How to Grow Green Manure
1. Prepare the soil as you would for a more usual crop, removing weeds and raking the surface to break up larger soil clumps. Some compost crops improve soil texture as they grow, but all seedlings appreciate an easier start in life, so make the soil as fine-textured as possible.
2. Sow the seeds according to instructions, but normally this will be through scattering relatively thickly rather than sowing in well-spaced drills.
3. Optionally, follow this with a layer of well-rotted animal manure or compost.
4. Fast-growing manures can be left until flowering before digging in, while slower-growing plants can be left for longer. However, don't allow any green manure to set seed unless you want it to enjoy a future role as a weed.
5. When the plants are ready for cutting, the smallest plants can simply be turned into the ground using a garden fork. Larger plants will benefit from a mowing before being dug in, while the very largest should be shredded or strimmed first.
In all cases, the idea is to distribute the organic matter evenly through the top layer of soil so that it can quickly decompose. Any particularly tough or woody plants should be moved to the compost heap.

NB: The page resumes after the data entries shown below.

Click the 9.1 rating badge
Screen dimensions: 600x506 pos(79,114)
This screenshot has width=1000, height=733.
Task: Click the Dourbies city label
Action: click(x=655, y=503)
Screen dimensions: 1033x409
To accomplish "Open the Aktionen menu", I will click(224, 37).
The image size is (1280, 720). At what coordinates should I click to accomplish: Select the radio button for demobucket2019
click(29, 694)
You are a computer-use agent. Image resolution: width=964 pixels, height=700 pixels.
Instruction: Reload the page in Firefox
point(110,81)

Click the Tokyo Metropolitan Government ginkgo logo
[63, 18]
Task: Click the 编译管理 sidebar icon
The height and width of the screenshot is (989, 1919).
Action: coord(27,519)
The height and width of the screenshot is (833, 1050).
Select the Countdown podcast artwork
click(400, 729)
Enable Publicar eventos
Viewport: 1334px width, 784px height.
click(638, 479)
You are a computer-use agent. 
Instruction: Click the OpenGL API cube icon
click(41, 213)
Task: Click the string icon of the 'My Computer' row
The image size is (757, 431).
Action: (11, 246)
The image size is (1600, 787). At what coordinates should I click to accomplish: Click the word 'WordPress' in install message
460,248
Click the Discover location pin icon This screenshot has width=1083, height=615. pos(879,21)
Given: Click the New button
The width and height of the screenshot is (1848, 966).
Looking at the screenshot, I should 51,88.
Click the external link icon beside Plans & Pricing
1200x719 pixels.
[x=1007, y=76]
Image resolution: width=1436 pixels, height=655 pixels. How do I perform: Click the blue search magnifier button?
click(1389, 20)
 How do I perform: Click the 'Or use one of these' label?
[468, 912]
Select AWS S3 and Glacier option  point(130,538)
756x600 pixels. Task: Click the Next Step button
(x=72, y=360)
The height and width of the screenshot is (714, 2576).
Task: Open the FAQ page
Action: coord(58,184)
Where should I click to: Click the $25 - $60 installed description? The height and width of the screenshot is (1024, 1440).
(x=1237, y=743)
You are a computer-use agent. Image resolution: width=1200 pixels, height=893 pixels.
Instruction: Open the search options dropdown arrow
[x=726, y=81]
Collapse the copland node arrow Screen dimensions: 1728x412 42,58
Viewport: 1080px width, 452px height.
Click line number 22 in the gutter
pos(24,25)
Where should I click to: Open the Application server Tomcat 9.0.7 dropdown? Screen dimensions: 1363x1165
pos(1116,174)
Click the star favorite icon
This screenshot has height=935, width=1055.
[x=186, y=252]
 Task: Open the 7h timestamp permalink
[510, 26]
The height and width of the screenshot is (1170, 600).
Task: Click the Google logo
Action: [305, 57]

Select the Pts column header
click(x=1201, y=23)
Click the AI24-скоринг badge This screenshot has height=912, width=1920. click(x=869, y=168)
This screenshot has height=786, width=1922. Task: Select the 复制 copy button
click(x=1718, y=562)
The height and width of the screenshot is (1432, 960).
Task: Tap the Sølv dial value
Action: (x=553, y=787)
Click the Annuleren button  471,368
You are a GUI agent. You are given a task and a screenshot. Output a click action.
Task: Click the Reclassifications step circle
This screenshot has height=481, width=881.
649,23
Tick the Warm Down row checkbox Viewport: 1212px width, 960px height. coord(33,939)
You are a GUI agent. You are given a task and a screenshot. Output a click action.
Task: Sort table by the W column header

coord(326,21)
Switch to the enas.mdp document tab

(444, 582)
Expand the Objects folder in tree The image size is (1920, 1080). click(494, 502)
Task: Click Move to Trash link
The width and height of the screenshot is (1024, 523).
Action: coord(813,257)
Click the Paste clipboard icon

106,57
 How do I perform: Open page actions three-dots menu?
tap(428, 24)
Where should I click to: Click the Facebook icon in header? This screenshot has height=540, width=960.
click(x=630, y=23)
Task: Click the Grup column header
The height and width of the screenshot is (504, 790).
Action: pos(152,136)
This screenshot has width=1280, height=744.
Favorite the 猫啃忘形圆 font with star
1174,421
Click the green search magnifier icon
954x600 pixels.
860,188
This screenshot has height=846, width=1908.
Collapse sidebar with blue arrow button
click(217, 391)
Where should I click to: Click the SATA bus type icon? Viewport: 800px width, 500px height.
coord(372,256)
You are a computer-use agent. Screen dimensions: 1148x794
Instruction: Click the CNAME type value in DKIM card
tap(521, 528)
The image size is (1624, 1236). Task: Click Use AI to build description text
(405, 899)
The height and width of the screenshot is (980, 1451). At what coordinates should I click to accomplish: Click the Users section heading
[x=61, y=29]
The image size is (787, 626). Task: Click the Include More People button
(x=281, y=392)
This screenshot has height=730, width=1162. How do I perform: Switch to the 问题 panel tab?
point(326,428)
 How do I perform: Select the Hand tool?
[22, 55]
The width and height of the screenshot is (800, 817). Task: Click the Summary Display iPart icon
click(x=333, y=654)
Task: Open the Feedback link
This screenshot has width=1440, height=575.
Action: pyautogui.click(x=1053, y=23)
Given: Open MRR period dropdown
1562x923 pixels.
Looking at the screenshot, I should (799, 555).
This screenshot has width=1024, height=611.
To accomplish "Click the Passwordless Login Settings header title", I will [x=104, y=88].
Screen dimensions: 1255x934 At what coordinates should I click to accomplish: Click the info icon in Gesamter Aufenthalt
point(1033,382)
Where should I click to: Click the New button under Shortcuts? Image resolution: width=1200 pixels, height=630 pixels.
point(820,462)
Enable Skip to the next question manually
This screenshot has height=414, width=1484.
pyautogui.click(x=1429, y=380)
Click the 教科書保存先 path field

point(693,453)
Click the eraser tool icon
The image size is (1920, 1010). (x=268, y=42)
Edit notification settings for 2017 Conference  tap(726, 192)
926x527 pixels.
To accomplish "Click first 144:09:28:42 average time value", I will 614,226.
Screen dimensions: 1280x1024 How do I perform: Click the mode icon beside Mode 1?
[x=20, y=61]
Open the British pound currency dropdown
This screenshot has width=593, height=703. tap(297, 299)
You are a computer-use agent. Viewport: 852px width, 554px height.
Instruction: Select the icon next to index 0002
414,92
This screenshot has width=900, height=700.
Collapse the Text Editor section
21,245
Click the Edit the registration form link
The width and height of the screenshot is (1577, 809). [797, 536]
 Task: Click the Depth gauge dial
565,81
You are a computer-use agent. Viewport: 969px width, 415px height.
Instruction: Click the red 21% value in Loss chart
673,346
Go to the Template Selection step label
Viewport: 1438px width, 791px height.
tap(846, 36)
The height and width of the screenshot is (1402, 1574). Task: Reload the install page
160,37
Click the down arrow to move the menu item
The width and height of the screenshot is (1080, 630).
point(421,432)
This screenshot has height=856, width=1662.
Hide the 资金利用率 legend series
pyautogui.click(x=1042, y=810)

6. When planning your green manure, make sure to leave plenty of time between digging in and sowing the next crop. Many of the most effective ground-cover plants have an allelopathic effect on the soil, discouraging germination of competitors, so allow around six weeks for this to pass before sowing again.
Give Your Soil the Green Manure Treatment
Soil management is vital for any veggie grower, whether you're working a small patch or a commercial-scale operation. Chemicals might provide a quick and easy solution for soil fertilization, but for long-term improvement plenty of organic matter is by far the better bet.
Green manure offers a sustainable way of giving your next cash crop a healthy, all-natural boost, without any of the long-term problems that relying on chemicals can create.